20 de agosto de 2012 | 03h06

Na década de 50, os ditadores coreanos escolheram 30 famílias para capitanear o desenvolvimento do país. Essas famílias receberam maciço apoio financeiro, por meio de financiamentos, subsídios e reservas de mercado. Tornaram-se riquíssimas e algumas desviaram dinheiro público para a especulação financeira, mas geraram empregos e garantiram o crescimento econômico.

Segundo os críticos, a política industrial da Coreia do Sul, voltada para a indústria pesada, beneficiou desproporcionalmente os grandes grupos. Na década de 70, os dez maiores "chaebols" do país cresciam impressionantes 27,7% ao ano - 3,5 vezes mais rápido que o país, que avançava a uma média anual de 7,9%, uma das mais altas do mundo.

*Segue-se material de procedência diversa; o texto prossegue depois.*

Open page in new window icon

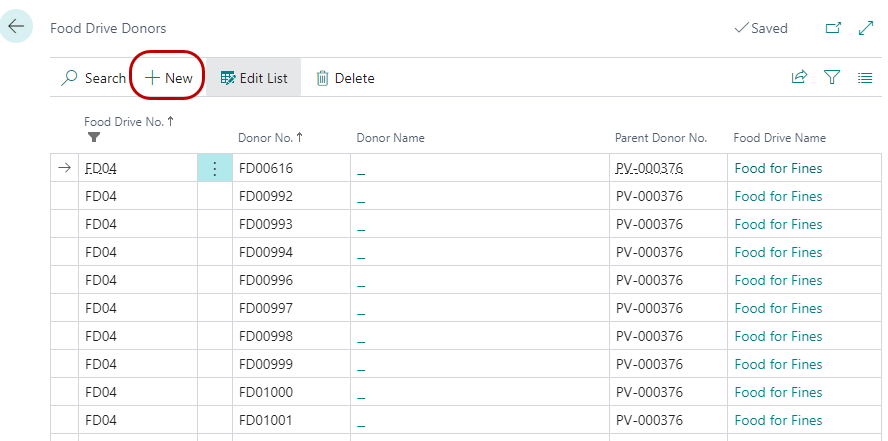(833, 29)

A mudança nesses grupos é espantosa. O Hyundai Group - que foi durante muitas décadas o maior "chaebol" da Coreia do Sul até ser desmembrado por seu gigantismo - surgiu em 1937 como uma pequena loja de arroz. Nos anos 70, o grupo crescia 38% ao ano. O Samsung Group, que hoje conta com 81 empresas afiliadas, foi fundado em 1938 como uma pequena loja.

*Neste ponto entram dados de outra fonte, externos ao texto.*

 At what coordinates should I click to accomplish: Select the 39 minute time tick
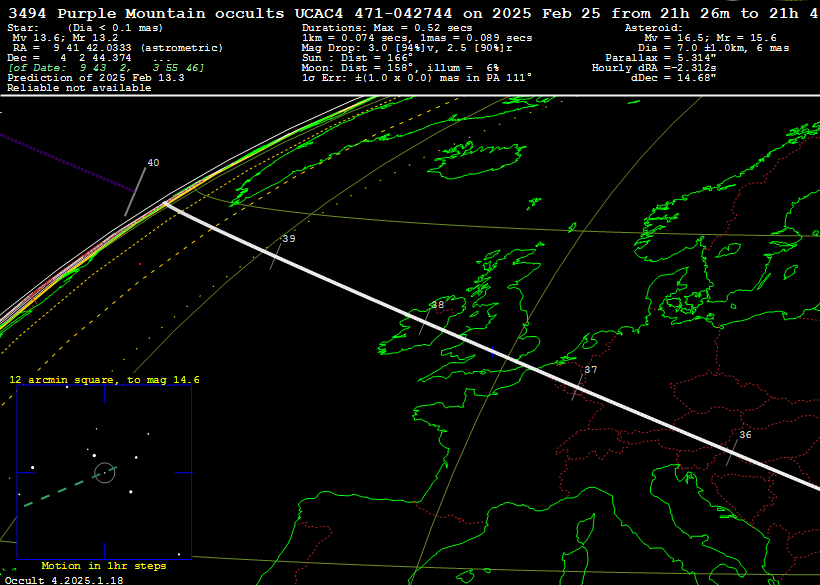click(288, 239)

Hoje existem 63 grandes "chaebols" na Correia do Sul. Esse tipo de organização não tem similar no Ocidente. A estrutura é baseada nos valores tradicionais do confucionismo, no amor filial e na lealdade, o que não impede disputas acirradas pelo poder. Ju Yung Chung, o poderoso fundador da Hyundai que morreu em 2001, obrigava seus filhos, que presidiam suas empresas, a chegarem às 4h50 da manhã.

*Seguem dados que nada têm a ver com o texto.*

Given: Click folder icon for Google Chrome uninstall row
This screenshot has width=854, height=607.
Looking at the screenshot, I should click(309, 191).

A administração também é muito diferente da maneira como empresas americanas e europeias funcionam. Mesmo após as reformas promovidas por causa da crise asiática em 1997, ainda há grande flexibilidade para troca de capital e tecnologia entre as empresas do grupo e a diversificação horizontal dos conglomerados seria considerada por especialistas uma loucura.

Dia a dia. Na Coreia, empresas como Hyundai, LG e Samsung vão muito além dos produtos pelos quais são conhecidas em outros países e estão entranhadas no dia a dia das pessoas. Um coreano típico pode acordar com um despertador da Daewoo, escovar os dentes com uma pasta LG, assistir uma TV da LG, comer pão de uma padaria filial a Samsung, vestir um terno feito pela Samsung, dirigir um carro da Hyundai e trabalhar em um computador Daewoo.

Ou, se preferir, pode comprar tudo de uma mesma empresa, já que todas produzem de tudo. E é o que costuma acontecer com os funcionários dos conglomerados. O conceito de fidelidade filial que dita os rumos no topo da organização também atinge as bases. Um funcionário da Hyundai não pede emprego na Daewoo e vice-versa. Até mesmo no ônibus, cada um se senta do lado do seu "time".

Ao mesmo tempo em que garantiram empregos e desenvolvimento econômico para o país, os "chaebols" cobraram seu preço da população coreana.

A mobilidade entre as empresas é reduzida até pela questão cultural, as jornada são longas e durante muito tempo houve casos de condições precárias de trabalho. / R.L.